**JOB ITEM**
Write the next part of the news report on the Maguindanao massacre verdict, picking up right after its last sentence.

**SUPPLIED TEXT**
========================================
A Philippines court has found the masterminds of the country's worst political massacre guilty of murder.
In 2009, 58 people - 32 of them journalists - were killed when their convoy was attacked in the southern province of Maguindanao.
Five members of the clan, including brothers Andal Ampatuan Jr and Zaldy Ampatuan, were sentenced to life in prison. A third brother was acquitted.
The case was seen as a test of the integrity of the justice system.
It comes amid claims by rights groups that impunity for powerful politicians is on the rise in the country, says the BBC's Howard Johnson in Manila.
Three other members of the clan - Anwar Ampatuan Sr, Anwar Ampatuan Jr, and Anwar Sajid Ampatuan were also found guilty.
The Ampatuans deny all charges and said they would appeal against the verdict.
Other suspects, who were ordered by the Ampatuan family to carry out the killings, received sentences of between six to 10 years in prison.
About 80 other suspects remain at large, including police officers and Ampatuan clan members.
Many accused police officers were acquitted.
What happened in Maguindanao?
The restive province of Maguindanao had for years been governed by the Ampatuan family, who occupied almost all the political posts in the area.
========================================
**DATASET EXCERPTS**
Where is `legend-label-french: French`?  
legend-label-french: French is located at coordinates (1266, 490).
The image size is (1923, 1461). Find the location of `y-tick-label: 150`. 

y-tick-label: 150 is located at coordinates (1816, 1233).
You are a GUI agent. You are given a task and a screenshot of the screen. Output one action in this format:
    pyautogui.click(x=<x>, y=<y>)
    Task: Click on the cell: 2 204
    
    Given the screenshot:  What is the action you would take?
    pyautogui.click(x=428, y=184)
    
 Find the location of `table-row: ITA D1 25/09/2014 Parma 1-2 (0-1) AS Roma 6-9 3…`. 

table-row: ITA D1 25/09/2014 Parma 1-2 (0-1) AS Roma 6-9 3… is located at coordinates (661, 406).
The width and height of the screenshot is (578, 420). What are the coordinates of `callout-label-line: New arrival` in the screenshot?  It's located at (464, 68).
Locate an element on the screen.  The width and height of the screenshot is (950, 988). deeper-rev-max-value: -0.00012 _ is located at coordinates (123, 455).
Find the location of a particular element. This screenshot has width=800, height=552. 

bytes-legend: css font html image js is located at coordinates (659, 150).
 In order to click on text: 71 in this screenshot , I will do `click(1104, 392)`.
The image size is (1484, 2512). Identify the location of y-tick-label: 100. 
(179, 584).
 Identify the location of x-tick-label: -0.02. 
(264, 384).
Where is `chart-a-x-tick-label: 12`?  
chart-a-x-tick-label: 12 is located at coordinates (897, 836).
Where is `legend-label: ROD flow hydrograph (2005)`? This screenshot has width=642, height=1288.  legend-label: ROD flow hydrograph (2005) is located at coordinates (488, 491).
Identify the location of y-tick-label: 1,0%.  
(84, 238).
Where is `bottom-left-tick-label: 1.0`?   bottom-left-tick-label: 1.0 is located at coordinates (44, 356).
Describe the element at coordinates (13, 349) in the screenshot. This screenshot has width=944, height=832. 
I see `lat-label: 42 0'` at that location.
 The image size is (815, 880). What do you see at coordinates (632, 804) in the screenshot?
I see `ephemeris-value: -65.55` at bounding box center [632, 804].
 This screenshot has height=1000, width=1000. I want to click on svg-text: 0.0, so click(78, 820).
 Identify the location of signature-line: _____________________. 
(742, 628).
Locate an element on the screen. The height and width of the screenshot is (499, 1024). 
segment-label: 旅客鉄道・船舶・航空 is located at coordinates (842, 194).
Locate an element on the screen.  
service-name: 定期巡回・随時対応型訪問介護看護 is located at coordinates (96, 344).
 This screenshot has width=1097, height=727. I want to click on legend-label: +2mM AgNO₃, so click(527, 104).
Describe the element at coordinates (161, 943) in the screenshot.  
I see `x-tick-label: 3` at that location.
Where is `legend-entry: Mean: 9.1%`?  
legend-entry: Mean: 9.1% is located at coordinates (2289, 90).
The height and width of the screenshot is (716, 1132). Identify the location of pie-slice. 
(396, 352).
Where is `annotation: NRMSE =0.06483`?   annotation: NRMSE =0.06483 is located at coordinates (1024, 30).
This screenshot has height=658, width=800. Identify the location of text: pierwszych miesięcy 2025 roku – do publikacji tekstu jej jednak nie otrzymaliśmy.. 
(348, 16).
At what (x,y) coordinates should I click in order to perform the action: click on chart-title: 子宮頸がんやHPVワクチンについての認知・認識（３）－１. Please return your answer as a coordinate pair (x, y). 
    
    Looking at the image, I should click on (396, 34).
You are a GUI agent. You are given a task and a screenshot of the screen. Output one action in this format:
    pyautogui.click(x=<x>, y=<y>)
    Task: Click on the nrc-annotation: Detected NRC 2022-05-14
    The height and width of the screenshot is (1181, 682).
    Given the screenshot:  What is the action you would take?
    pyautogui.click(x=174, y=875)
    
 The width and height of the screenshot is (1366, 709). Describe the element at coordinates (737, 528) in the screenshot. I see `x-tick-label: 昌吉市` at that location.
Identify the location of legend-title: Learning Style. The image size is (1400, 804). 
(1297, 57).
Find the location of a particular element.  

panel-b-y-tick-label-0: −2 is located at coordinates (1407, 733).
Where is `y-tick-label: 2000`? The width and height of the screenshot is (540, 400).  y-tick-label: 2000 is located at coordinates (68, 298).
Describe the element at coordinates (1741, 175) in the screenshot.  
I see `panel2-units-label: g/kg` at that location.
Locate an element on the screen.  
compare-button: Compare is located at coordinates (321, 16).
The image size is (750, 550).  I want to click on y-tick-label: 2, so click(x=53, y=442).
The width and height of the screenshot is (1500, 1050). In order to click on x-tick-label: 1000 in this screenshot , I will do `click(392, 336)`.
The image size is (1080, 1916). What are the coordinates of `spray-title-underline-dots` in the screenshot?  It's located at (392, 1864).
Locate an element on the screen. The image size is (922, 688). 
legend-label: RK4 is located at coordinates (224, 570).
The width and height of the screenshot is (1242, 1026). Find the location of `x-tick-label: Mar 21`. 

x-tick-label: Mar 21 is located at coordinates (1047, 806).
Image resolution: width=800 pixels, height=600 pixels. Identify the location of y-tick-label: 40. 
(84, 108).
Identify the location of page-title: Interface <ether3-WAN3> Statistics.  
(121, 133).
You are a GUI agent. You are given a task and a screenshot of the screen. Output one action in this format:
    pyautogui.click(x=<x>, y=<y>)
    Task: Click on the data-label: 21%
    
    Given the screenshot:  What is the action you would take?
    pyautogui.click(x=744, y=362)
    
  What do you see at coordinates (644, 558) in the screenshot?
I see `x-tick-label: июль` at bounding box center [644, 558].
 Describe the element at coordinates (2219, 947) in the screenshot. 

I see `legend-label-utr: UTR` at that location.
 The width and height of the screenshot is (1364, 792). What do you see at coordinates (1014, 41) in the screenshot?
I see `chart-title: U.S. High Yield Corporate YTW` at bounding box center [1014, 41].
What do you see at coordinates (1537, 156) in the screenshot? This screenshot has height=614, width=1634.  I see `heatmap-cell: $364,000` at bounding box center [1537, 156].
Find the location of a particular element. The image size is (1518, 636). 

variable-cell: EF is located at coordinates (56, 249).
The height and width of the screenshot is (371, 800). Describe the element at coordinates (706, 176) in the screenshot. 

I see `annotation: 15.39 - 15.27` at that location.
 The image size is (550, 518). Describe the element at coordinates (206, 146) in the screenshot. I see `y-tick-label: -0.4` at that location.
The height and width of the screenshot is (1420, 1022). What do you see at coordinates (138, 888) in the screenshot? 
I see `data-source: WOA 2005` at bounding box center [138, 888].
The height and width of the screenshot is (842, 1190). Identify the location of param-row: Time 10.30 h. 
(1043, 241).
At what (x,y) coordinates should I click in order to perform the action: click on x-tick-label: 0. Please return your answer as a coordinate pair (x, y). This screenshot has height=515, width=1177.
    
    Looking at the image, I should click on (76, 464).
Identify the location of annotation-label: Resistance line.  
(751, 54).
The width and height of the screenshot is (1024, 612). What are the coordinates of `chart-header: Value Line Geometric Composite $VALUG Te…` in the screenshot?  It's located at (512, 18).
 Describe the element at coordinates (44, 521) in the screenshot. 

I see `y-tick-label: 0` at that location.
========================================
**RESULT BELOW**
But in the elections for provincial governor, a rival from another influential clan emerged - Esmael Mangudadatu.
On Nov 23 in 2009, a convoy of vehicles carrying the wife, sisters and other female relatives of Mr Mangudadatu set out to register their candidate for the poll.
A group of 32 journalists and media workers were also there to capture the event - a total of 58 people were present.
Their convoy was kidnapped by henchmen allegedly sent by members of the Ampatuan clan, who ordered them brought to a hilltop and shot.
Their bodies were found in a mass grave.
"My wife was shot 17 times. They shot her breasts, her private part. I cannot just forget that," said Mr Mangudadatu, who went on to be elected the governor of Maguindanao.
Rights group Amnesty International called Thursday's verdict a "critical step towards justice".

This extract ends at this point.